Suppose result is calculated as:
result = 31 * result + areaCode;
result = 31 * result + prefix;
result = 31 * result + lineNumber;
In case initial value of result is 0 and all given fields above are 0, result would remain 0. But, even if the result isn't 0 initially, result would amount to the same constant every time the initial fields are 0 which would be: 31*(31*(31*17)). How would this value help in decreasing collisions?
Many classes in the Java platform libraries, such as String , Integer , and Date , include in their specifications the exact value returned by their hashCode method as a function of the instance value. This is generally not a good idea, as it severely limits your ability to improve the hash function in future releases. If you leave the details of a hash function unspecified and a flaw is found or a better hash function discovered, you can change the hash function in a subsequent release, confident that no clients depend on the exact values returned by the hash function.
What does he means by saying that the exact value returned by hashCode is a function of the instance value?

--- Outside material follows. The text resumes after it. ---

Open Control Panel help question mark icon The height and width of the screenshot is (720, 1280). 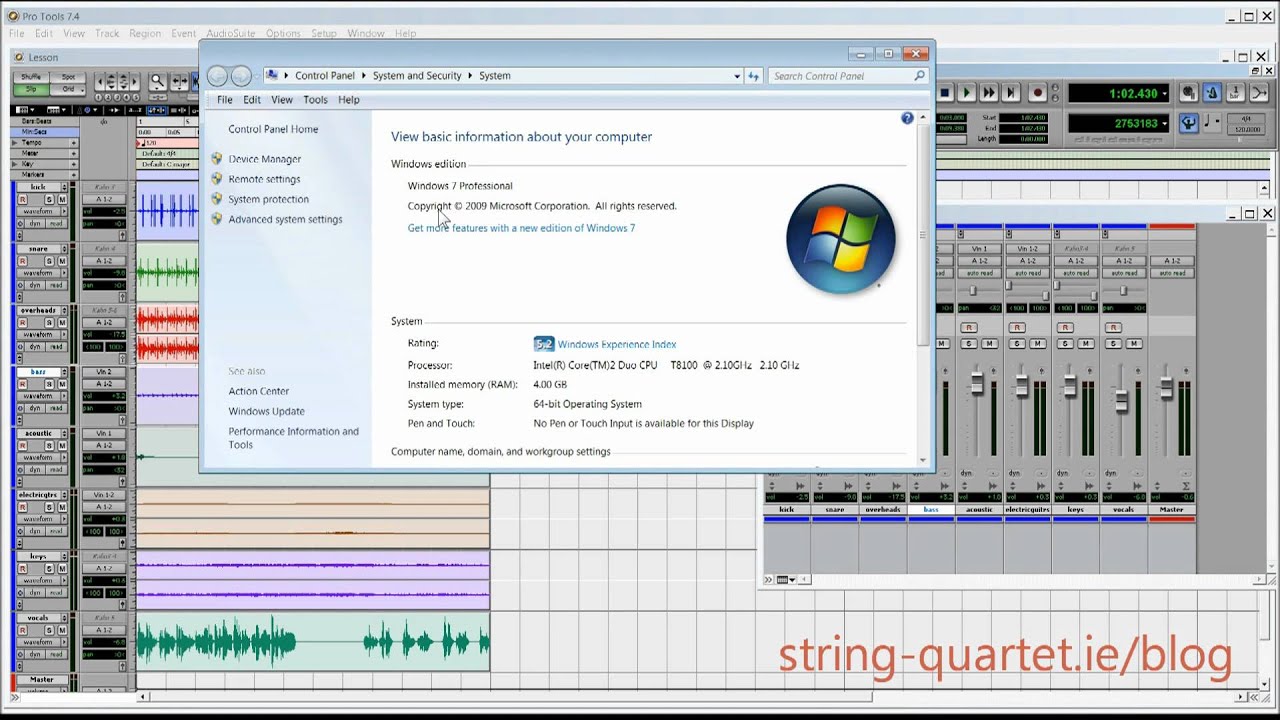click(x=907, y=118)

Thanks in advance for any help.
Hash collision is primarily achieved by a good distribution across the whole hash range (here the integer type).

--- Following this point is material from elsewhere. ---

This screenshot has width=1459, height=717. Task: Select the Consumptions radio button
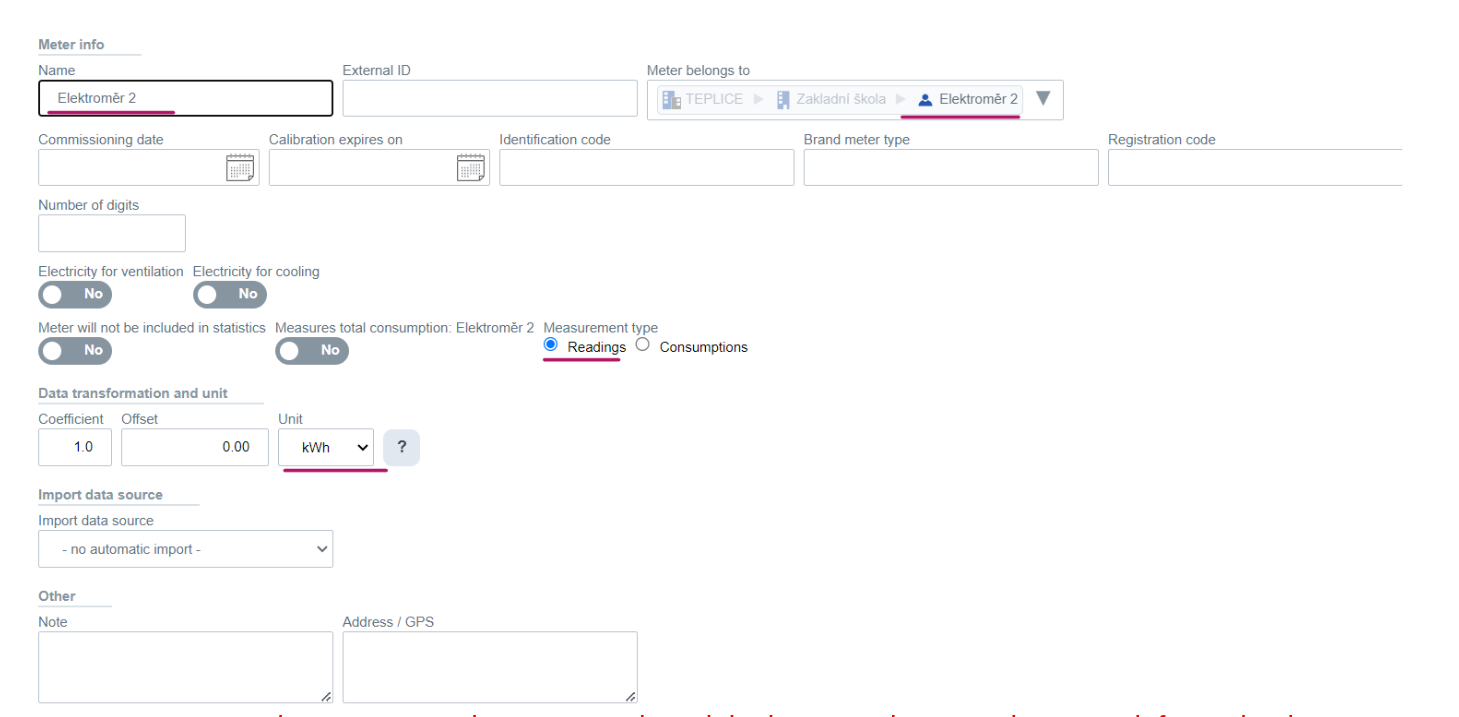pos(642,345)
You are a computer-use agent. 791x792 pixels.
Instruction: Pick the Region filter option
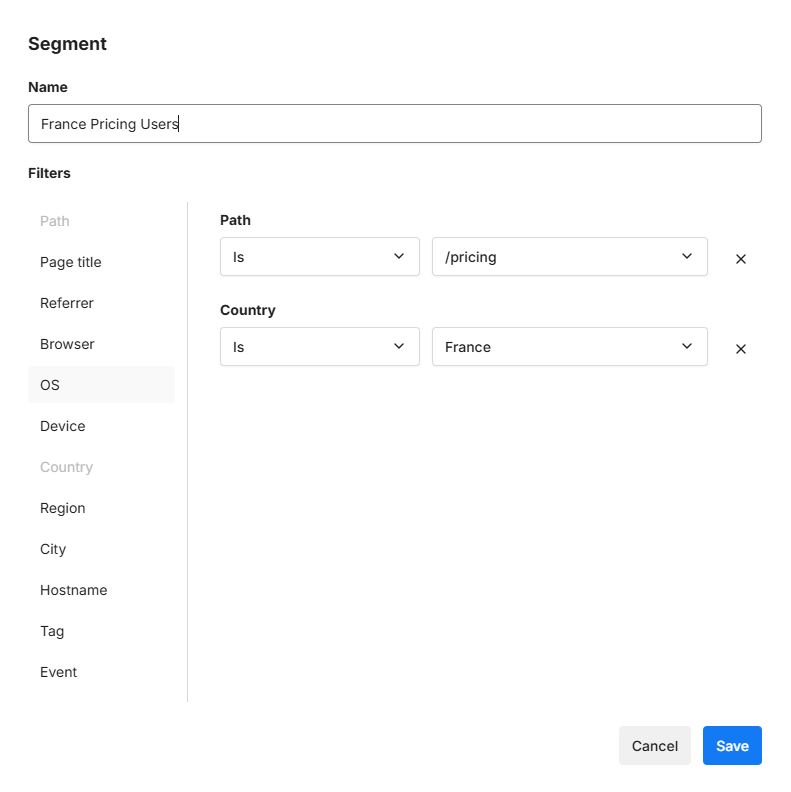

By defining 0 as the initial value for calculating the hash result, you have a somewhat restricted distribution in a small range. Objects that differ in a minor way - maybe in some field only - produce hash codes that are not far away from each other. This makes hash collisions more likely.
By defining a non-zero initial value, you simply increase the gaps between calculated hash codes for objects that differ only in a minor way. So you better utilize the hash range and effectively make hash collisions more unlikely.
It simply means that you should calculate the hash code by using the object's value, i.e. the values of its fields. You already did it in your example, and I think that you already implicitly understood it.
But: Joshua Bloch intended to say something else with this paragraph: He wanted to warn you about not documenting the exact function how the hash code is calculated. If you do so, you restrict yourself to not being able anymore to change the implementation in future releases because some users might expect a specific implementation, and you would break some code depending on yours.